Temuan itu menjadi sorotan karena efek negatifnya justru paling keras pada developer yang punya rekam jejak, anggaran, dan basis penggemar. Bagi studio seperti itu, AI tidak sekadar memicu perdebatan, tetapi juga berkaitan dengan penurunan performa pasar yang cukup besar.
Dampak yang paling jelas di angka awal rilis
Game Oracle meneliti hampir 10.000 rilis Steam antara Januari dan Oktober 2025. Hasilnya, game dengan disclosure AI rata-rata hanya memperoleh 4 ulasan pada bulan pertama setelah rilis, sedangkan game tanpa AI meraih 7 ulasan.
Perbedaan itu juga terlihat pada tingkat partisipasi pemain. Hampir 20% game dengan disclosure AI tidak mendapat satu ulasan pun, sementara pada game non-AI angkanya sekitar 15%.
Ketika sampel dibatasi pada game yang sudah mengantongi setidaknya 100 ulasan, selisih skornya tetap muncul. Game yang memakai AI mencatat rata-rata 84,6%, sedangkan game tanpa AI berada di 88,3%.
Efek paling berat justru menimpa studio besar
Untuk memperkuat temuannya, Game Oracle membangun model statistik kausal yang mengontrol pengalaman developer, dukungan publisher, genre, dan tanggal rilis. Pendekatan ini dipakai agar perbandingannya lebih adil dan tidak sekadar bergantung pada angka mentah.
Dalam model itu, game yang mengungkap penggunaan AI menerima sekitar 53% lebih sedikit ulasan dibanding game non-AI dalam kelompok yang sebanding. Dalam gambaran sederhana, jika game tanpa AI mendapat 100 ulasan, game AI di skenario serupa hanya sekitar 47 ulasan.
Ross Burton, PhD, Head of Product and Data di Game Oracle, menyebut penurunan itu sangat berat bila studio yang memiliki talenta, anggaran, dan pengalaman justru memilih bereksperimen dengan AI. Ia juga menilai kondisi itu makin kontras karena faktor-faktor yang sama biasanya justru mampu mendorong penjualan 20% hingga 65%.
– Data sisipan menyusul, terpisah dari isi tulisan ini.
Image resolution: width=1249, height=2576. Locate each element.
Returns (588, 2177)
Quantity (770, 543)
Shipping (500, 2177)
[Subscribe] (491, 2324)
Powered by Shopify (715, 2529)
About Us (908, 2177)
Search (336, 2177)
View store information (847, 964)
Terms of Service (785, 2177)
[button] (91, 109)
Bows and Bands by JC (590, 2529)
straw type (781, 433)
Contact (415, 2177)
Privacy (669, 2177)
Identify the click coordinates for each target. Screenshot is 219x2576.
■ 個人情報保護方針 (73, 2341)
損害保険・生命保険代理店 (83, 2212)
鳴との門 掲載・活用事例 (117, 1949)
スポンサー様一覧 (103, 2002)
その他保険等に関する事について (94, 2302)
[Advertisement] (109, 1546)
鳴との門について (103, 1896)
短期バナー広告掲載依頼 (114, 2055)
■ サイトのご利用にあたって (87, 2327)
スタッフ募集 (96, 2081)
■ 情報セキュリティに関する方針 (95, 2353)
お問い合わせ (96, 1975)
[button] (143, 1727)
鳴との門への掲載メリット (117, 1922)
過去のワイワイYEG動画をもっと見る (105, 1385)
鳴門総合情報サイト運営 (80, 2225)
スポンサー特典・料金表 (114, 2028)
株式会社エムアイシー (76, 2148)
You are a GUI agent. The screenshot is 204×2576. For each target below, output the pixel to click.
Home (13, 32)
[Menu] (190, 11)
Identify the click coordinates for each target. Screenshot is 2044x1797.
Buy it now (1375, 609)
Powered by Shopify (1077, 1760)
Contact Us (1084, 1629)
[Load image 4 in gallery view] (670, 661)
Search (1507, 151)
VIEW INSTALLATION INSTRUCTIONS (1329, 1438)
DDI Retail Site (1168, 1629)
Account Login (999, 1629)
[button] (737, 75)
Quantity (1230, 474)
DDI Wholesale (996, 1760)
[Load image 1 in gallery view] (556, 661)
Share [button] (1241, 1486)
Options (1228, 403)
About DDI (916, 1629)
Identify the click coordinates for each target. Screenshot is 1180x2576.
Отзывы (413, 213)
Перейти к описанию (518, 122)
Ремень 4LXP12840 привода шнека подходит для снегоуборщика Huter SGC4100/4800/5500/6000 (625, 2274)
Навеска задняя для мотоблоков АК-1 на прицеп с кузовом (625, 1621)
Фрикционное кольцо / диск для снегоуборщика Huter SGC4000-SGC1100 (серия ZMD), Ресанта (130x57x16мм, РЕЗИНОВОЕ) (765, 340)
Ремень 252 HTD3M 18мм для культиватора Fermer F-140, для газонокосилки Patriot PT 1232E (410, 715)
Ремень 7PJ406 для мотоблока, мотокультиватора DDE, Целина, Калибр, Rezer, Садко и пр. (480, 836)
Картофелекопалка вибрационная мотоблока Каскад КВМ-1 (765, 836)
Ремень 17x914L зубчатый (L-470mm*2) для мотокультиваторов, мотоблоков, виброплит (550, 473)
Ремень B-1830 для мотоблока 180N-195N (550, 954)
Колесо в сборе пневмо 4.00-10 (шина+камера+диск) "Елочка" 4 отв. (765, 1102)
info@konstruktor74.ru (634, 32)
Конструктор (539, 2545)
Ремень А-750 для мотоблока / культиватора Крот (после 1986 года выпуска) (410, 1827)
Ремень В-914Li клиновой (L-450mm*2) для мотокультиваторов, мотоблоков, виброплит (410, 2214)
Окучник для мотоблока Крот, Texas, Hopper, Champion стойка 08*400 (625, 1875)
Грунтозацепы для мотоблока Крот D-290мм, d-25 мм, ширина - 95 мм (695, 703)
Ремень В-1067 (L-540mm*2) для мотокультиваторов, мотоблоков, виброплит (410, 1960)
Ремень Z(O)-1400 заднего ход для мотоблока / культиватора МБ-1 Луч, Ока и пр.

Bukan sekadar penolakan terhadap AI
Burton tidak menafsirkan hasil tersebut sebagai boikot total dari pemain terhadap teknologi AI. Ia melihat kemungkinan lain, termasuk bahwa AI kerap muncul bersama keputusan pengembangan yang membuat sebuah game terasa kurang matang.
Studi itu juga menunjukkan nuansa berbeda pada studio pemula. Developer yang belum berpengalaman dan tidak punya anggaran pemasaran hampir tidak merasakan dampak negatif besar dari disclosure AI, karena posisi mereka memang sudah rentan sejak awal.
Dengan kata lain, AI tampak menjadi beban tambahan yang paling terasa ketika game datang dari studio yang sebenarnya punya modal kuat. Pada titik itu, stigma AI berubah dari sekadar perdebatan etis menjadi faktor yang ikut memukul hasil komersial.
Steam dan contoh yang ikut mempertegas tren
Sejak Valve mewajibkan disclosure AI dari developer pada Januari 2024, isu ini makin terlihat di Steam. Banyak halaman game kini memuat penjelasan singkat tentang penggunaan AI, mulai dari aset, musik, hingga pengisian suara.
Game Oracle juga mencatat bahwa sekitar 21% game yang rilis di Steam pada 2025 sebelum November memuat disclosure penggunaan AI. Di saat yang sama, Steam Next Fest memperlihatkan banyak game baru yang tampak jelas dibuat dengan bantuan teknologi tersebut.
Studi itu menyinggung The Finals dan Suck Up! sebagai contoh keberhasilan yang tetap memakai AI. Sebaliknya, Black Ops 7 dan Jurassic World Evolution 3 disebut sebagai contoh brand yang terkena dampak negatif karena penggunaan AI.
Burton menutup temuannya dengan sikap hati-hati terhadap teknologi ini. Menurutnya, AI bukan sesuatu yang harus dihindari, tetapi harus dipakai dengan cermat karena AI bukan pengganti kerja keras, melainkan alat untuk meringankan beban kerja.